■ DOCUMENT EXTRACT
● ● ● ● ●

Consider reading that one again. I promise it will help.

Back? OK, let’s recap…

You need to tell the story of your startup in the form of a simple sentence — sometimes called a Positioning Statement — that explains why it matters in both rational and emotional terms.

If you’ve tried to write that sentence from a blank page, you’ve probably failed. Even I can’t do that, and I’ve been doing this a long time.

There has to be a better way. And there is.

How do you write your startup story?

The secret to producing a positioning statement that works is breaking it down to its essential elements first. Once you know what those are, you can haggle over each in your own head (or with your own team,) put them down on paper, and then focus on putting the puzzle together from pieces already on the table.

● ● ● ● ●

■ DIRECTIVE 1
Please reproduce the passage from the startup story excerpt word for word, beginning at the words "You need to" and stopping after "and emotional terms.".
■ DIRECTIVE 2
Translate this sentence from the startup story excerpt into Spanish: "You need to tell the story of your startup in the form of a simple sentence — sometimes called a Positioning Statement — that explains why it matters in both rational and emotional terms."
■ DIRECTIVE 3
Condense the paragraph of the startup story excerpt that opens with "The secret to producing a positioning statement" into a shorter version that keeps its main points.

■ RECORDED DATA
● ● ● ● ●

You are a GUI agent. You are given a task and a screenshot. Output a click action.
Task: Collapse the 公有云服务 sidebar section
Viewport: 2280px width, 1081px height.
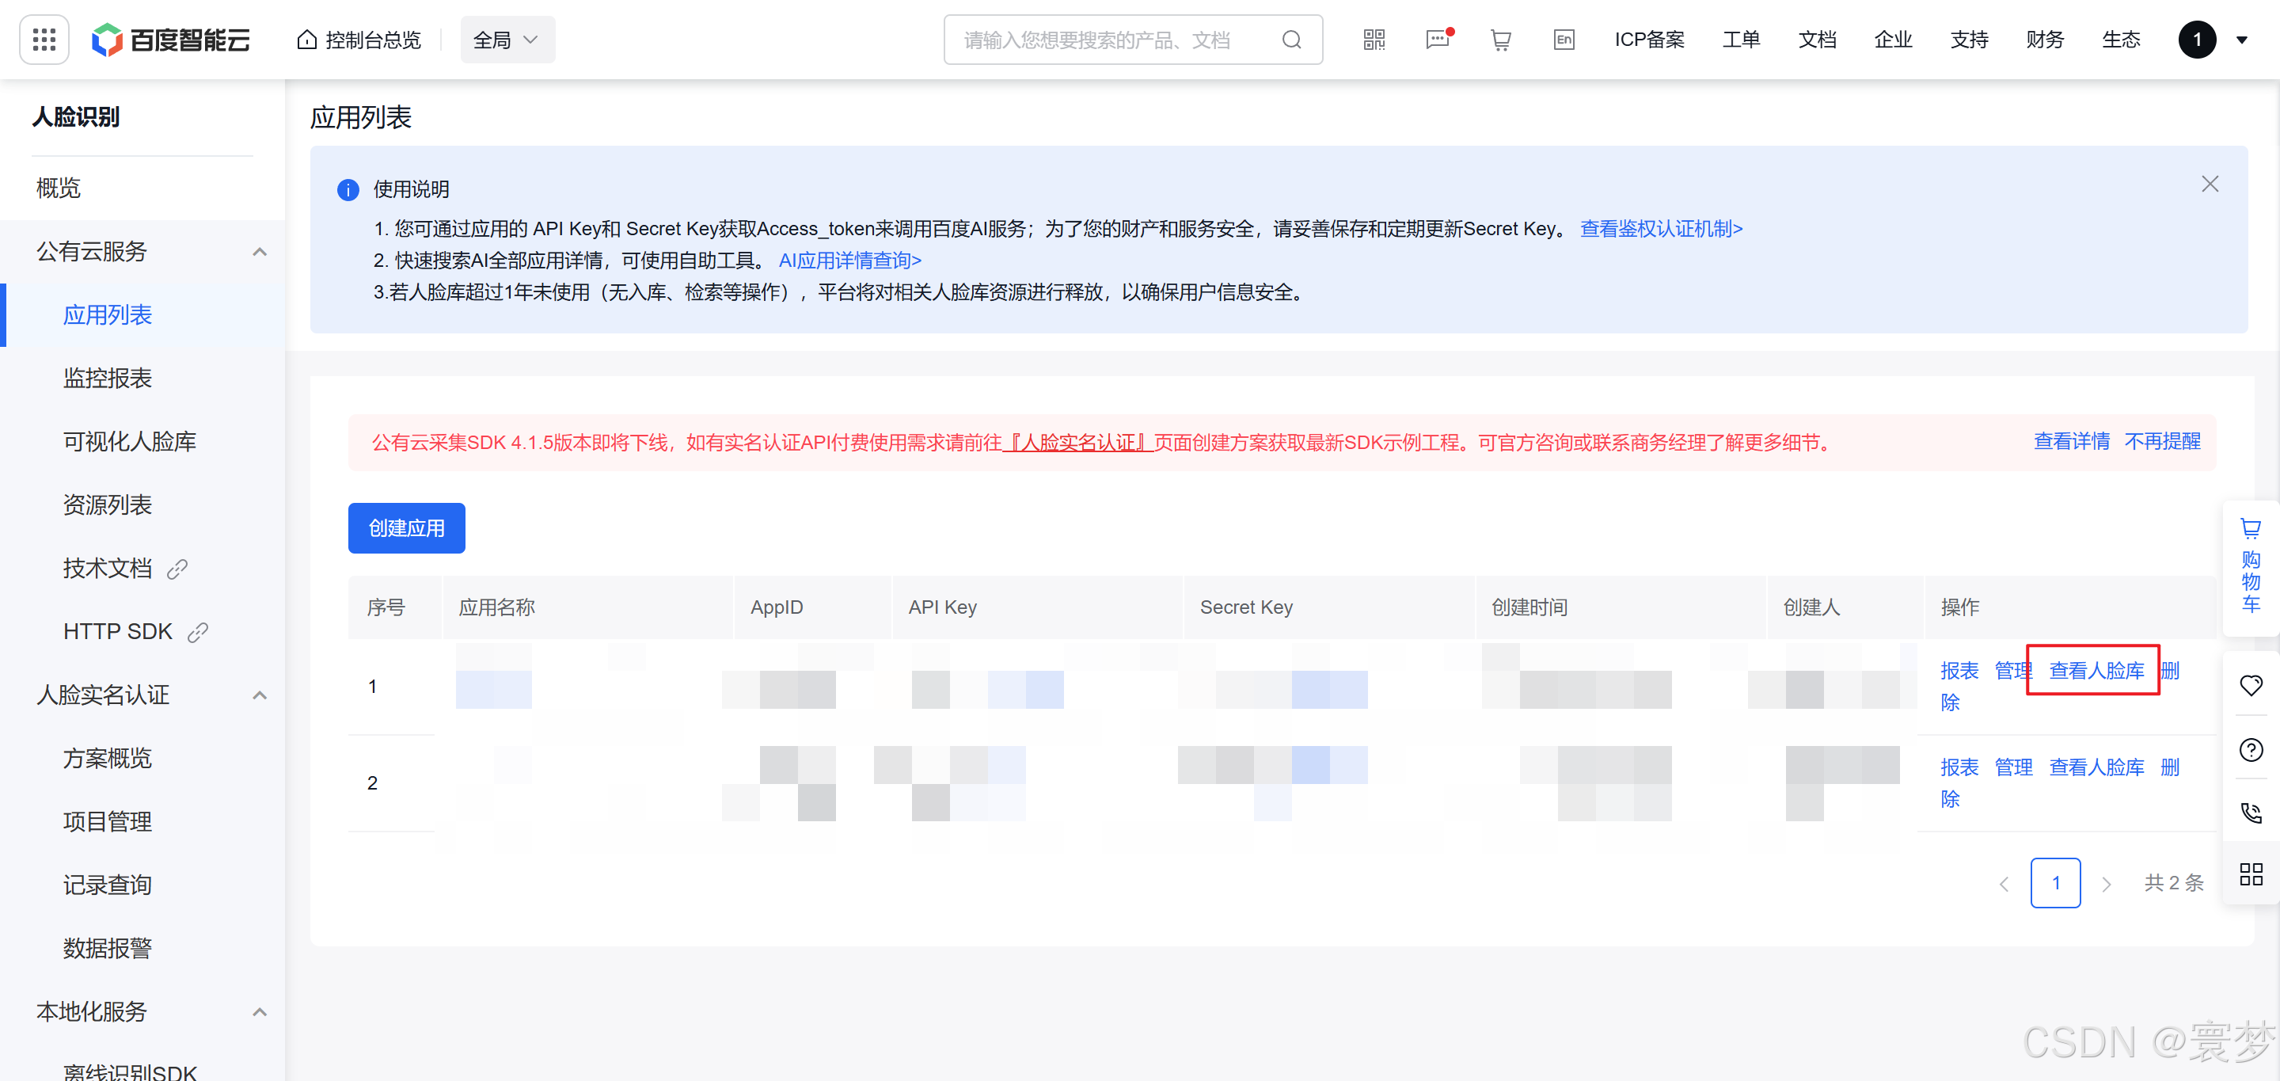coord(259,252)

● ● ● ● ●

■ CORRECT RESPONSE 1
You need to tell the story of your startup in the form of a simple sentence — sometimes called a Positioning Statement — that explains why it matters in both rational and emotional terms.

■ CORRECT RESPONSE 2
Necesitas contar la historia de tu startup en forma de una oración sencilla —a veces llamada Declaración de Posicionamiento— que explique por qué importa, tanto en términos racionales como emocionales.

■ CORRECT RESPONSE 3
To write a working positioning statement, first break it into its essential elements. Then debate each one on your own or with your team, write them down, and assemble the puzzle from those pieces.